==== EXTRACTED DATA ====

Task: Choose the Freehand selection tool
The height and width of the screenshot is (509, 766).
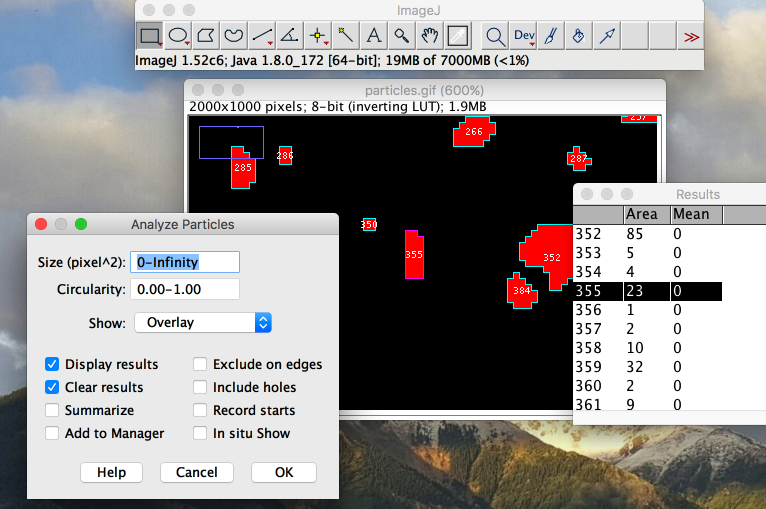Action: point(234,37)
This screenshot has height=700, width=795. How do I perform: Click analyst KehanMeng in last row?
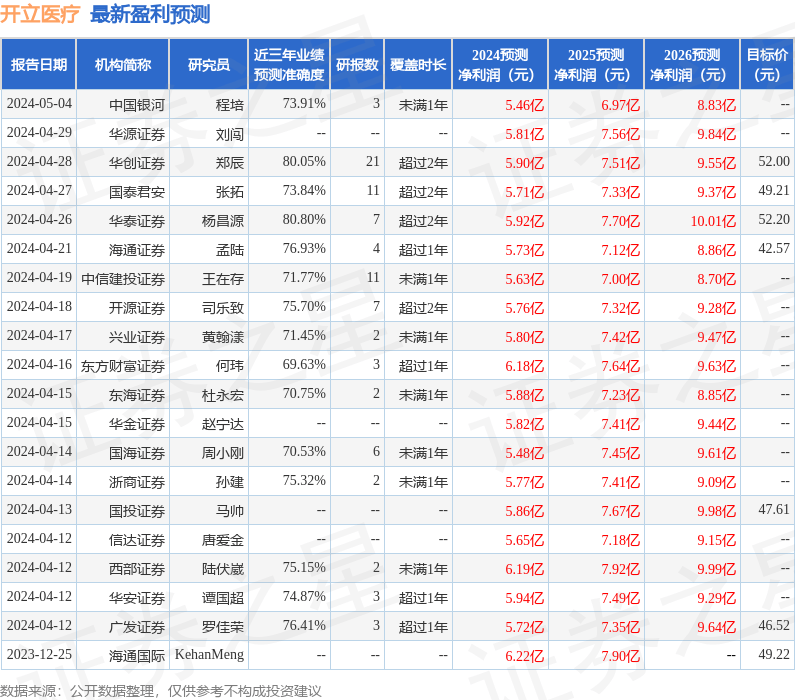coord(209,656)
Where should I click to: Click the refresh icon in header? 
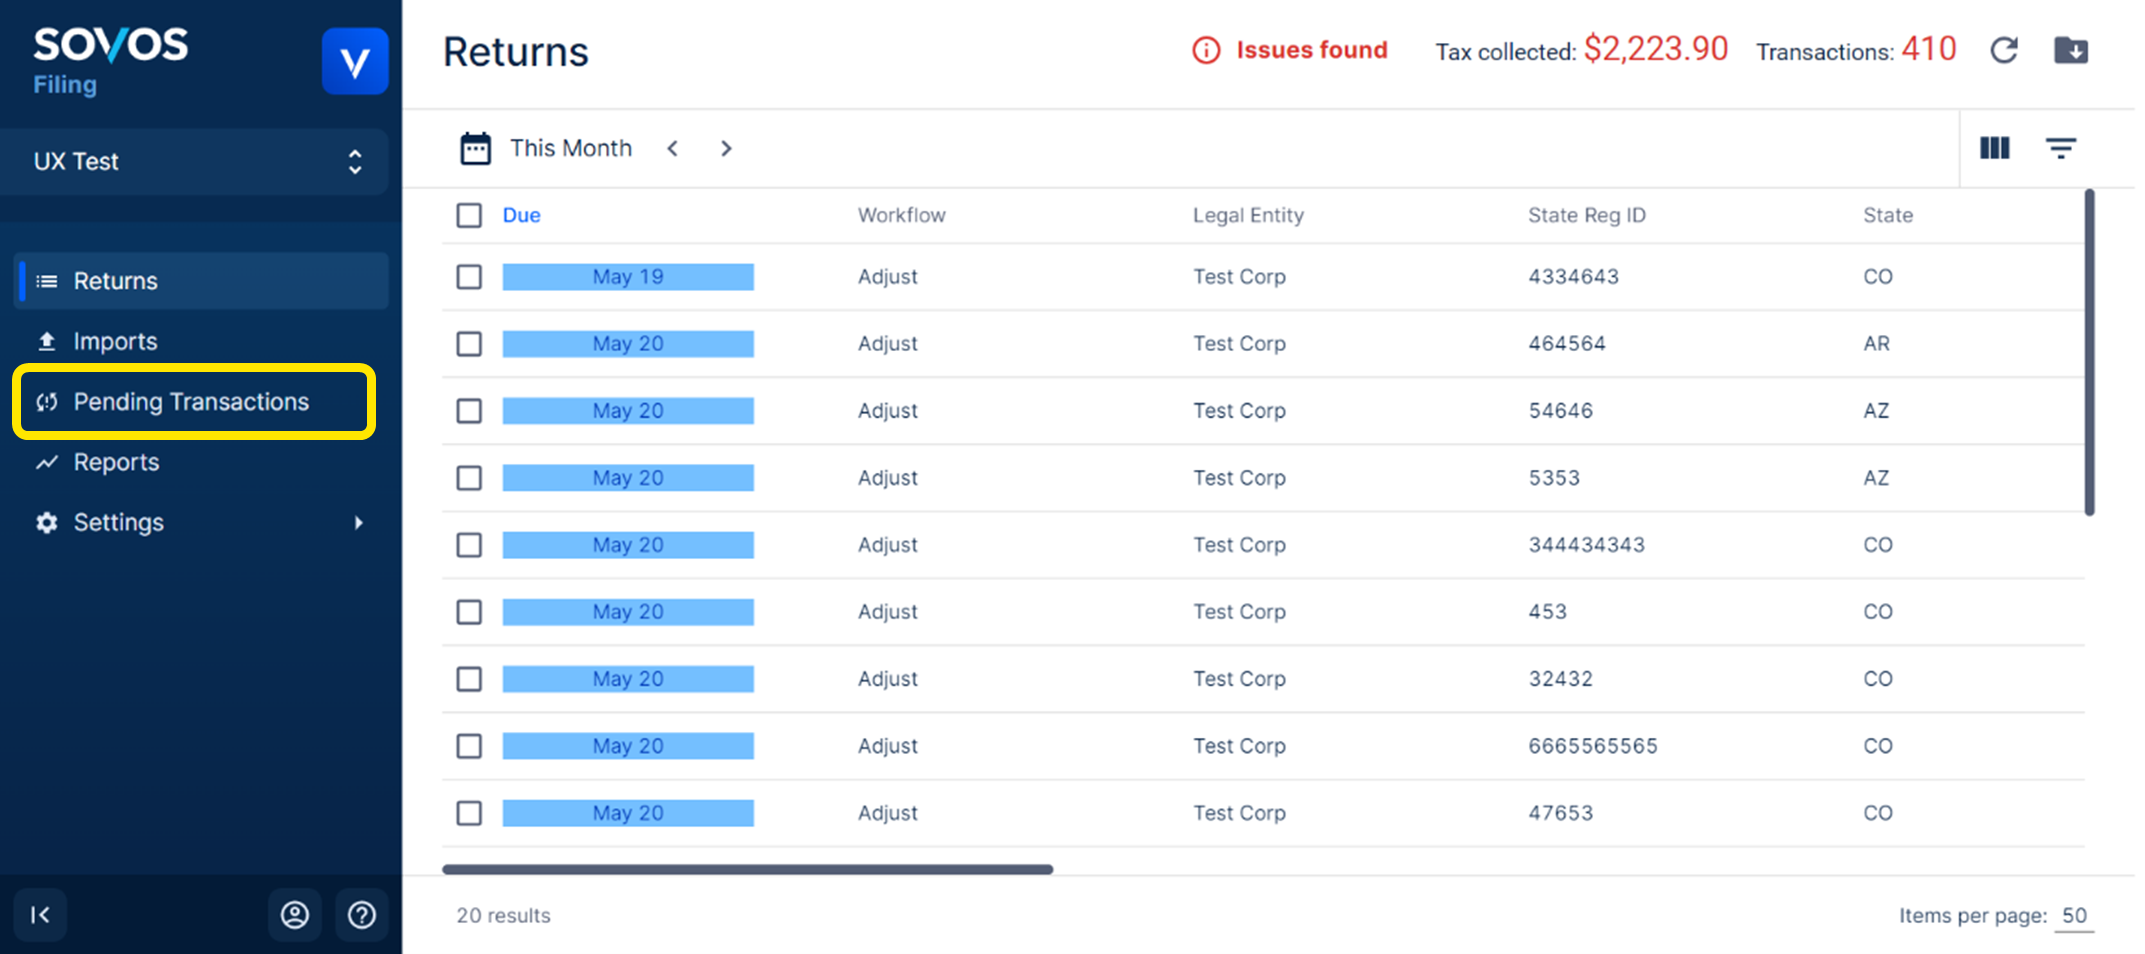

====

• [TO DO]: Show each line above that contains the word "Click", copying every such line in full. Treat uppercase and lowercase letters as different.

• [TASK RESULT]:
This screenshot has height=700, width=795. How do I perform: Click analyst KehanMeng in last row?
Where should I click to: Click the refresh icon in header? 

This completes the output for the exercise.